*TASK REQUIREMENTS*
Would you please print the data a second time, exactly as it stands?

[Stored items]
************
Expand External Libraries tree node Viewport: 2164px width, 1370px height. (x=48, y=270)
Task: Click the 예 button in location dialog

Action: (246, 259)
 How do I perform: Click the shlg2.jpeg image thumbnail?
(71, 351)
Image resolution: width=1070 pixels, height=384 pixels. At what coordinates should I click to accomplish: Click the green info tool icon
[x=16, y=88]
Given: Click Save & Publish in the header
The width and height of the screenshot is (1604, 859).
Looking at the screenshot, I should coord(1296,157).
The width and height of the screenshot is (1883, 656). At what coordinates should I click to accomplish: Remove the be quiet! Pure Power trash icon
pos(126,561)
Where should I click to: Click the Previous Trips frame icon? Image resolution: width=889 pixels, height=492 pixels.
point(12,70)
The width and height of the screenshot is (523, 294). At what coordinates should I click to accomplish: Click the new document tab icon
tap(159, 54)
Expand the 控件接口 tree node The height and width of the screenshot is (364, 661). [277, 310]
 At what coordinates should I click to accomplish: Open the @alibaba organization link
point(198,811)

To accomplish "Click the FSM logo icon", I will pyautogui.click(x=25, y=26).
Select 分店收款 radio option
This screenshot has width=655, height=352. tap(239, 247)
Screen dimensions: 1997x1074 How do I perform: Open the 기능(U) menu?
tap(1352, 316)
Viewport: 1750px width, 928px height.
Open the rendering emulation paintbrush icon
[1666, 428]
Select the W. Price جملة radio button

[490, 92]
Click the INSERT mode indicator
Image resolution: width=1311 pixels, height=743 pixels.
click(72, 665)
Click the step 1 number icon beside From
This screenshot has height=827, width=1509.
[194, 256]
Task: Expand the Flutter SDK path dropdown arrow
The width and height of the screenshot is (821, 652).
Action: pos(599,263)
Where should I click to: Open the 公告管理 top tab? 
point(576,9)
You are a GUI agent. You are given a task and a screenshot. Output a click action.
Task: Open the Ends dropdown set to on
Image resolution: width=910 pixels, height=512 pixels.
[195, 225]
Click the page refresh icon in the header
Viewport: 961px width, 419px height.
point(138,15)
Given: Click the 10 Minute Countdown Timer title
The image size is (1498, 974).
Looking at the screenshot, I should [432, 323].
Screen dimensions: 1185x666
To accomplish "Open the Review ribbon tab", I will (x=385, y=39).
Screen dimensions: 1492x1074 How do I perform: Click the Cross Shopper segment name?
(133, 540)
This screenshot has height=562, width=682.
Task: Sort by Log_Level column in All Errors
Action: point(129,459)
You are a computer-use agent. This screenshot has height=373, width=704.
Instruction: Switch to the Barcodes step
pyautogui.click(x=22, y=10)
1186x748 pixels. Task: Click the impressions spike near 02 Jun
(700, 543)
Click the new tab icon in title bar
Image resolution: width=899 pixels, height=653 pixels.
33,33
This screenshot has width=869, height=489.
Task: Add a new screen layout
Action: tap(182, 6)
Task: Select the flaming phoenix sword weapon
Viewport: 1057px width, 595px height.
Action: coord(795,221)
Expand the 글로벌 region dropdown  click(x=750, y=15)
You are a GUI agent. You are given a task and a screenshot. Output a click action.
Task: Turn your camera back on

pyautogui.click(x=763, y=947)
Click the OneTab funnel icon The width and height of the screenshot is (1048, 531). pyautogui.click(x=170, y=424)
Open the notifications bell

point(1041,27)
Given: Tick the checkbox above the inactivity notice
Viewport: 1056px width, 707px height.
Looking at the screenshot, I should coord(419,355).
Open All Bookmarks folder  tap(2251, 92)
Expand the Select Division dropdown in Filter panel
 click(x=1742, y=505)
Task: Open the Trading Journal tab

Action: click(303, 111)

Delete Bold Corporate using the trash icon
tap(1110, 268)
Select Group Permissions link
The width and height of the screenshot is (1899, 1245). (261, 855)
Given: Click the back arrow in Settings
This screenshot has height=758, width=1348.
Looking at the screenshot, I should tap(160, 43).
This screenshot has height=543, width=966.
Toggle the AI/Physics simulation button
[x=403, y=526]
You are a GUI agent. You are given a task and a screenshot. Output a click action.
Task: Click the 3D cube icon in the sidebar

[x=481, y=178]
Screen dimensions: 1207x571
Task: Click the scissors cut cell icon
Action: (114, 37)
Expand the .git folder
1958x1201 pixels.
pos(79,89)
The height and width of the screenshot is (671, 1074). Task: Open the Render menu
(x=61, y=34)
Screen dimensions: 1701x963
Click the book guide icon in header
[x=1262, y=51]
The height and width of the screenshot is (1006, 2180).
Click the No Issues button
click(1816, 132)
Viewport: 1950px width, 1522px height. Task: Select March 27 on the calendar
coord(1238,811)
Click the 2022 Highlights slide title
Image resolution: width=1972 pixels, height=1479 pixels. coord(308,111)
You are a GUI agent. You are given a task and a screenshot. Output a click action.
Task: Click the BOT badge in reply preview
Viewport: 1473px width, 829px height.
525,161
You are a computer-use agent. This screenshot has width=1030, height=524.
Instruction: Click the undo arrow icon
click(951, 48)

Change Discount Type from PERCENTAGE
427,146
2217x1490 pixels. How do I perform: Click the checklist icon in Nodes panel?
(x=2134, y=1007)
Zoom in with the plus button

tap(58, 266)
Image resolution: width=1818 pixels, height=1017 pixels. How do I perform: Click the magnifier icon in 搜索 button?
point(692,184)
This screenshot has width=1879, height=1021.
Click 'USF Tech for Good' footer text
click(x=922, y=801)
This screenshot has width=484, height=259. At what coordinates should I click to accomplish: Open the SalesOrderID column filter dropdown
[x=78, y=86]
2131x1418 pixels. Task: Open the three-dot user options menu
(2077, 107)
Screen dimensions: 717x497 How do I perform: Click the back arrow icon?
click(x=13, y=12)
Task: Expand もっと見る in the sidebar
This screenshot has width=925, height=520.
************
*PROBLEM SOLUTION*
Expand External Libraries tree node Viewport: 2164px width, 1370px height. (x=48, y=270)
Task: Click the 예 button in location dialog

Action: (246, 259)
 How do I perform: Click the shlg2.jpeg image thumbnail?
(71, 351)
Image resolution: width=1070 pixels, height=384 pixels. At what coordinates should I click to accomplish: Click the green info tool icon
[x=16, y=88]
Given: Click Save & Publish in the header
The width and height of the screenshot is (1604, 859).
Looking at the screenshot, I should coord(1296,157).
The width and height of the screenshot is (1883, 656). At what coordinates should I click to accomplish: Remove the be quiet! Pure Power trash icon
pos(126,561)
Where should I click to: Click the Previous Trips frame icon? Image resolution: width=889 pixels, height=492 pixels.
point(12,70)
The width and height of the screenshot is (523, 294). At what coordinates should I click to accomplish: Click the new document tab icon
tap(159, 54)
Expand the 控件接口 tree node The height and width of the screenshot is (364, 661). [277, 310]
 At what coordinates should I click to accomplish: Open the @alibaba organization link
point(198,811)

To accomplish "Click the FSM logo icon", I will pyautogui.click(x=25, y=26).
Select 分店收款 radio option
This screenshot has width=655, height=352. tap(239, 247)
Screen dimensions: 1997x1074 How do I perform: Open the 기능(U) menu?
tap(1352, 316)
Viewport: 1750px width, 928px height.
Open the rendering emulation paintbrush icon
[1666, 428]
Select the W. Price جملة radio button

[490, 92]
Click the INSERT mode indicator
Image resolution: width=1311 pixels, height=743 pixels.
click(72, 665)
Click the step 1 number icon beside From
This screenshot has height=827, width=1509.
[194, 256]
Task: Expand the Flutter SDK path dropdown arrow
The width and height of the screenshot is (821, 652).
Action: pos(599,263)
Where should I click to: Open the 公告管理 top tab? 
point(576,9)
You are a GUI agent. You are given a task and a screenshot. Output a click action.
Task: Open the Ends dropdown set to on
Image resolution: width=910 pixels, height=512 pixels.
[195, 225]
Click the page refresh icon in the header
Viewport: 961px width, 419px height.
point(138,15)
Given: Click the 10 Minute Countdown Timer title
The image size is (1498, 974).
Looking at the screenshot, I should [432, 323].
Screen dimensions: 1185x666
To accomplish "Open the Review ribbon tab", I will (x=385, y=39).
Screen dimensions: 1492x1074 How do I perform: Click the Cross Shopper segment name?
(133, 540)
This screenshot has height=562, width=682.
Task: Sort by Log_Level column in All Errors
Action: point(129,459)
You are a computer-use agent. This screenshot has height=373, width=704.
Instruction: Switch to the Barcodes step
pyautogui.click(x=22, y=10)
1186x748 pixels. Task: Click the impressions spike near 02 Jun
(700, 543)
Click the new tab icon in title bar
Image resolution: width=899 pixels, height=653 pixels.
33,33
This screenshot has width=869, height=489.
Task: Add a new screen layout
Action: tap(182, 6)
Task: Select the flaming phoenix sword weapon
Viewport: 1057px width, 595px height.
Action: coord(795,221)
Expand the 글로벌 region dropdown  click(x=750, y=15)
You are a GUI agent. You are given a task and a screenshot. Output a click action.
Task: Turn your camera back on

pyautogui.click(x=763, y=947)
Click the OneTab funnel icon The width and height of the screenshot is (1048, 531). pyautogui.click(x=170, y=424)
Open the notifications bell

point(1041,27)
Given: Tick the checkbox above the inactivity notice
Viewport: 1056px width, 707px height.
Looking at the screenshot, I should coord(419,355).
Open All Bookmarks folder  tap(2251, 92)
Expand the Select Division dropdown in Filter panel
 click(x=1742, y=505)
Task: Open the Trading Journal tab

Action: click(303, 111)

Delete Bold Corporate using the trash icon
tap(1110, 268)
Select Group Permissions link
The width and height of the screenshot is (1899, 1245). (261, 855)
Given: Click the back arrow in Settings
This screenshot has height=758, width=1348.
Looking at the screenshot, I should tap(160, 43).
This screenshot has height=543, width=966.
Toggle the AI/Physics simulation button
[x=403, y=526]
You are a GUI agent. You are given a task and a screenshot. Output a click action.
Task: Click the 3D cube icon in the sidebar

[x=481, y=178]
Screen dimensions: 1207x571
Task: Click the scissors cut cell icon
Action: (114, 37)
Expand the .git folder
1958x1201 pixels.
pos(79,89)
The height and width of the screenshot is (671, 1074). Task: Open the Render menu
(x=61, y=34)
Screen dimensions: 1701x963
Click the book guide icon in header
[x=1262, y=51]
The height and width of the screenshot is (1006, 2180).
Click the No Issues button
click(1816, 132)
Viewport: 1950px width, 1522px height. Task: Select March 27 on the calendar
coord(1238,811)
Click the 2022 Highlights slide title
Image resolution: width=1972 pixels, height=1479 pixels. coord(308,111)
You are a GUI agent. You are given a task and a screenshot. Output a click action.
Task: Click the BOT badge in reply preview
Viewport: 1473px width, 829px height.
525,161
You are a computer-use agent. This screenshot has width=1030, height=524.
Instruction: Click the undo arrow icon
click(951, 48)

Change Discount Type from PERCENTAGE
427,146
2217x1490 pixels. How do I perform: Click the checklist icon in Nodes panel?
(x=2134, y=1007)
Zoom in with the plus button

tap(58, 266)
Image resolution: width=1818 pixels, height=1017 pixels. How do I perform: Click the magnifier icon in 搜索 button?
point(692,184)
This screenshot has width=1879, height=1021.
Click 'USF Tech for Good' footer text
click(x=922, y=801)
This screenshot has width=484, height=259. At what coordinates should I click to accomplish: Open the SalesOrderID column filter dropdown
[x=78, y=86]
2131x1418 pixels. Task: Open the three-dot user options menu
(2077, 107)
Screen dimensions: 717x497 How do I perform: Click the back arrow icon?
click(x=13, y=12)
Task: Expand もっと見る in the sidebar
This screenshot has width=925, height=520.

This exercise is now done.